* **Activity**: From the opening line of the records through the line bearing "Upcycling It (376, 2073)", set down every line exactly.

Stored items
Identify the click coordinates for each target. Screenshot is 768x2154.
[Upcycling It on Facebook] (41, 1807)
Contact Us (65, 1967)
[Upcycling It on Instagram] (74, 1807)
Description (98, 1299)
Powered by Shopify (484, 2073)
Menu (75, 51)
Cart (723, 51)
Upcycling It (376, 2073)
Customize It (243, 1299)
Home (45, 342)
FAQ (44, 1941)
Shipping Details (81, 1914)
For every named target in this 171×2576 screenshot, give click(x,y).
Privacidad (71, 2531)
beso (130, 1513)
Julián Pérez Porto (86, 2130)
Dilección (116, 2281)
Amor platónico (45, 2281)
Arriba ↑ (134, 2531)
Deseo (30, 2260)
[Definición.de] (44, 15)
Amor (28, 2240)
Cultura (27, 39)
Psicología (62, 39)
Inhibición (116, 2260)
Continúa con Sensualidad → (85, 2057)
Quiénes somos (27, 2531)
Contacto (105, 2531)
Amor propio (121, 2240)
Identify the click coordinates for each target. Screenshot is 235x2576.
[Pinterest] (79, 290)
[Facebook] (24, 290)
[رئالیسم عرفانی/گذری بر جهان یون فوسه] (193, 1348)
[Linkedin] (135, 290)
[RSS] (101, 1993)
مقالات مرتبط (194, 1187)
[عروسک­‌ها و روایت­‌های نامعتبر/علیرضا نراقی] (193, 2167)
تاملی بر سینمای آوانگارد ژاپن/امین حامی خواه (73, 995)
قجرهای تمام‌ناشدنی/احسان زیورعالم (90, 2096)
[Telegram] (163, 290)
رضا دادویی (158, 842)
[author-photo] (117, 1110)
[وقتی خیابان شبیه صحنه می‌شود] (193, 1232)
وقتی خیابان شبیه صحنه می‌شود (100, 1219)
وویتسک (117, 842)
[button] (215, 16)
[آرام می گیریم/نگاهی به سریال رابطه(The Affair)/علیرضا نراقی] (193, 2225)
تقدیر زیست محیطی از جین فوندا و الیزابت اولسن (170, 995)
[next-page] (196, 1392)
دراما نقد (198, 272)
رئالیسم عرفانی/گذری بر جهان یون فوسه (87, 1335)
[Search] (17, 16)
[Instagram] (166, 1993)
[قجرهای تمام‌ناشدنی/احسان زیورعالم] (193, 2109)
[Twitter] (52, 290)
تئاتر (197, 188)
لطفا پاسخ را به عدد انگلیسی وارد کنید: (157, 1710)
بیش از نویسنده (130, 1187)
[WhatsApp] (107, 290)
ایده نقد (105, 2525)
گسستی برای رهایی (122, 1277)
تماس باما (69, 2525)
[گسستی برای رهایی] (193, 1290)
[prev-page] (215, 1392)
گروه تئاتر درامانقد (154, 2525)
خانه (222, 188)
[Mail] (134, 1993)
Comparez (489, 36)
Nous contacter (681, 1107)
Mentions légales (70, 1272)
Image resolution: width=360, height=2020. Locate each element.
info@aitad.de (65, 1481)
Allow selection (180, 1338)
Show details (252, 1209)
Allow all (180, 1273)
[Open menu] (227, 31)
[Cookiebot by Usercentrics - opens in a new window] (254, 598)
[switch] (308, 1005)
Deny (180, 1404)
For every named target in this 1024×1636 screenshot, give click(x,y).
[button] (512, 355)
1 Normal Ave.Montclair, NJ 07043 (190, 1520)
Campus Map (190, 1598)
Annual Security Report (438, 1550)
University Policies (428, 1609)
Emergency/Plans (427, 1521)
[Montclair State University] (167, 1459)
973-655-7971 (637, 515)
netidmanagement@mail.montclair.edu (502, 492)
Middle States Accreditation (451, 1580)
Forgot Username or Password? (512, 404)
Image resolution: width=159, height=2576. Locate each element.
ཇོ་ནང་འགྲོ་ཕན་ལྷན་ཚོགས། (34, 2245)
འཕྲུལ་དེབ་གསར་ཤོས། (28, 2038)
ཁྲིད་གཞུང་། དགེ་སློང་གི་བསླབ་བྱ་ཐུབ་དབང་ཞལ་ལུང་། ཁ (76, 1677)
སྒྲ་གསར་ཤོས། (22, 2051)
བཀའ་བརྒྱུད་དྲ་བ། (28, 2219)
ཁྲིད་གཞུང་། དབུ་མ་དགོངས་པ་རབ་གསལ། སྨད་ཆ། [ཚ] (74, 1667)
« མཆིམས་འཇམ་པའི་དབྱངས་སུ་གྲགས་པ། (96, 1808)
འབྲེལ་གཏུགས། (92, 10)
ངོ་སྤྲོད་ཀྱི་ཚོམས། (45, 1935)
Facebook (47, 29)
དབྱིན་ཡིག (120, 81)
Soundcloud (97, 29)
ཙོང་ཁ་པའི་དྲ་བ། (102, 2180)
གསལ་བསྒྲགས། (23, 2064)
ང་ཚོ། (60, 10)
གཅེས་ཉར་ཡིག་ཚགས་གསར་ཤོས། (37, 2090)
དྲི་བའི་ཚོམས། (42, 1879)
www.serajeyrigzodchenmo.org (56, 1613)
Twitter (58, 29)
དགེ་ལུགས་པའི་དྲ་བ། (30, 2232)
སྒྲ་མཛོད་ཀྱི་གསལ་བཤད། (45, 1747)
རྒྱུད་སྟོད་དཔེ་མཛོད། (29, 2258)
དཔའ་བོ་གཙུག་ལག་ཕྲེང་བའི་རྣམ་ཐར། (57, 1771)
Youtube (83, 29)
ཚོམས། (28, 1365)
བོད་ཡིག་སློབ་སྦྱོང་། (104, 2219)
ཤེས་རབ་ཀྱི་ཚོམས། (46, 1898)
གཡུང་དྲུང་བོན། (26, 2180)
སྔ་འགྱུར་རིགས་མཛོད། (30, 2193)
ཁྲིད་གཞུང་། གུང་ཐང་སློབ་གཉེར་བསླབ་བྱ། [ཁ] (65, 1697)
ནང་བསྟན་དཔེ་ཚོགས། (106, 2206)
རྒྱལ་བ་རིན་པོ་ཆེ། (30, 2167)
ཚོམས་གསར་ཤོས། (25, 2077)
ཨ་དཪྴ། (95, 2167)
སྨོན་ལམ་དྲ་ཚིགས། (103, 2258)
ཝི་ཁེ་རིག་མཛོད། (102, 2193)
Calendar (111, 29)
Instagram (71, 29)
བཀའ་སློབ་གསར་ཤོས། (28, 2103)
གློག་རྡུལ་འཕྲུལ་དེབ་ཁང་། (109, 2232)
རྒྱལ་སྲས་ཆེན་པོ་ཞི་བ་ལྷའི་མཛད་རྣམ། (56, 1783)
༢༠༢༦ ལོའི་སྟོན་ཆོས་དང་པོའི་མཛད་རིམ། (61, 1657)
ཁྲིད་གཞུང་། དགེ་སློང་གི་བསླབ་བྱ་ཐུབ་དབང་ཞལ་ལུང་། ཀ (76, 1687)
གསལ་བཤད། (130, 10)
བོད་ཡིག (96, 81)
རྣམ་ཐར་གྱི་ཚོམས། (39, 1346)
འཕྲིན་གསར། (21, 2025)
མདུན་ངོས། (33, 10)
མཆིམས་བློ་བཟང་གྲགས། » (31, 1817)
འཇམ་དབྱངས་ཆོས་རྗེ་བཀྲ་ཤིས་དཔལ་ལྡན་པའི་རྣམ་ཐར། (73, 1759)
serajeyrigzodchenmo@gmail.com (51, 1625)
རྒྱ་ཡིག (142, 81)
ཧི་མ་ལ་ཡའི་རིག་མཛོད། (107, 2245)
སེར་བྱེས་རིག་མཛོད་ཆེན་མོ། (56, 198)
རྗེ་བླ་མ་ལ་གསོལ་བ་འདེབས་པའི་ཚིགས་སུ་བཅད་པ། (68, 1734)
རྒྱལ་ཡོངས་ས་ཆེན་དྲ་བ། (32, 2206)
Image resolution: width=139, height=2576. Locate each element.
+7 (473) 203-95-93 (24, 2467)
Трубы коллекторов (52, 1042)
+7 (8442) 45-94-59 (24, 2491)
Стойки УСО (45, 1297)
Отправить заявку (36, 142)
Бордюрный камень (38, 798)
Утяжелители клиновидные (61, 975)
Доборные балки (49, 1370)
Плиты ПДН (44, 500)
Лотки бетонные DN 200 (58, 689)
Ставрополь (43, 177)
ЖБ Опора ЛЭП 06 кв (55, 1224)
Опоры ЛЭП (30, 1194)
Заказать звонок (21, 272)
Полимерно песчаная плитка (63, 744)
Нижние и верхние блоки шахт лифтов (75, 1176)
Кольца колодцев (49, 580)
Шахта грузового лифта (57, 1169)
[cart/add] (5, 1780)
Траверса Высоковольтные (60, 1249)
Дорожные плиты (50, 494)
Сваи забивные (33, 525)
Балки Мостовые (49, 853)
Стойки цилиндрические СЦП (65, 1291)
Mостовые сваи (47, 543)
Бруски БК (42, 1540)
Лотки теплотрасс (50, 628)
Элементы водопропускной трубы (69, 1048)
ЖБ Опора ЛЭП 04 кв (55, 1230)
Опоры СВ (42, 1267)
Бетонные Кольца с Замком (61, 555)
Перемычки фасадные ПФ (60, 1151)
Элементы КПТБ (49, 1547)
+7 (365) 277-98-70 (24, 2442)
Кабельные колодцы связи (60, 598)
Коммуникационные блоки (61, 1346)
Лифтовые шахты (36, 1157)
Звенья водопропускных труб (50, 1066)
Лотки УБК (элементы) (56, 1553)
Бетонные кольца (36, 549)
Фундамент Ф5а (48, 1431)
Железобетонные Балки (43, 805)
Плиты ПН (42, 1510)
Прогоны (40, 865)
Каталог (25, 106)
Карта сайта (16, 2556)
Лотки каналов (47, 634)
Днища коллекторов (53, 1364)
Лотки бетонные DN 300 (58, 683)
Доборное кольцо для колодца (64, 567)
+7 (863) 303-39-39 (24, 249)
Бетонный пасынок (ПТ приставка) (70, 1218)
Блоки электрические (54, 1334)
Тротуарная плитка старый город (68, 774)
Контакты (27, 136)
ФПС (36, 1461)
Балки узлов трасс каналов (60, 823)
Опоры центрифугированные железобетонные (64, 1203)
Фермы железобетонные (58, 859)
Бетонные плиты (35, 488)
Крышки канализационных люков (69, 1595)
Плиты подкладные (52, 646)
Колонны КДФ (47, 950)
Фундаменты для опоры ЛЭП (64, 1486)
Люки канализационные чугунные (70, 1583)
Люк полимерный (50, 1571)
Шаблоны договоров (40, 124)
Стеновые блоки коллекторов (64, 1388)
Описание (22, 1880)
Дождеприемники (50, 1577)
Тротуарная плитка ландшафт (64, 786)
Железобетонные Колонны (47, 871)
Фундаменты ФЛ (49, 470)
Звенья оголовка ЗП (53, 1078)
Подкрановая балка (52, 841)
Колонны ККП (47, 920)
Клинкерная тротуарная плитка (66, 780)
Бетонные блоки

* **Response area**:
Identify the click coordinates for each target. Screenshot is 768x2154.
[Upcycling It on Facebook] (41, 1807)
Contact Us (65, 1967)
[Upcycling It on Instagram] (74, 1807)
Description (98, 1299)
Powered by Shopify (484, 2073)
Menu (75, 51)
Cart (723, 51)
Upcycling It (376, 2073)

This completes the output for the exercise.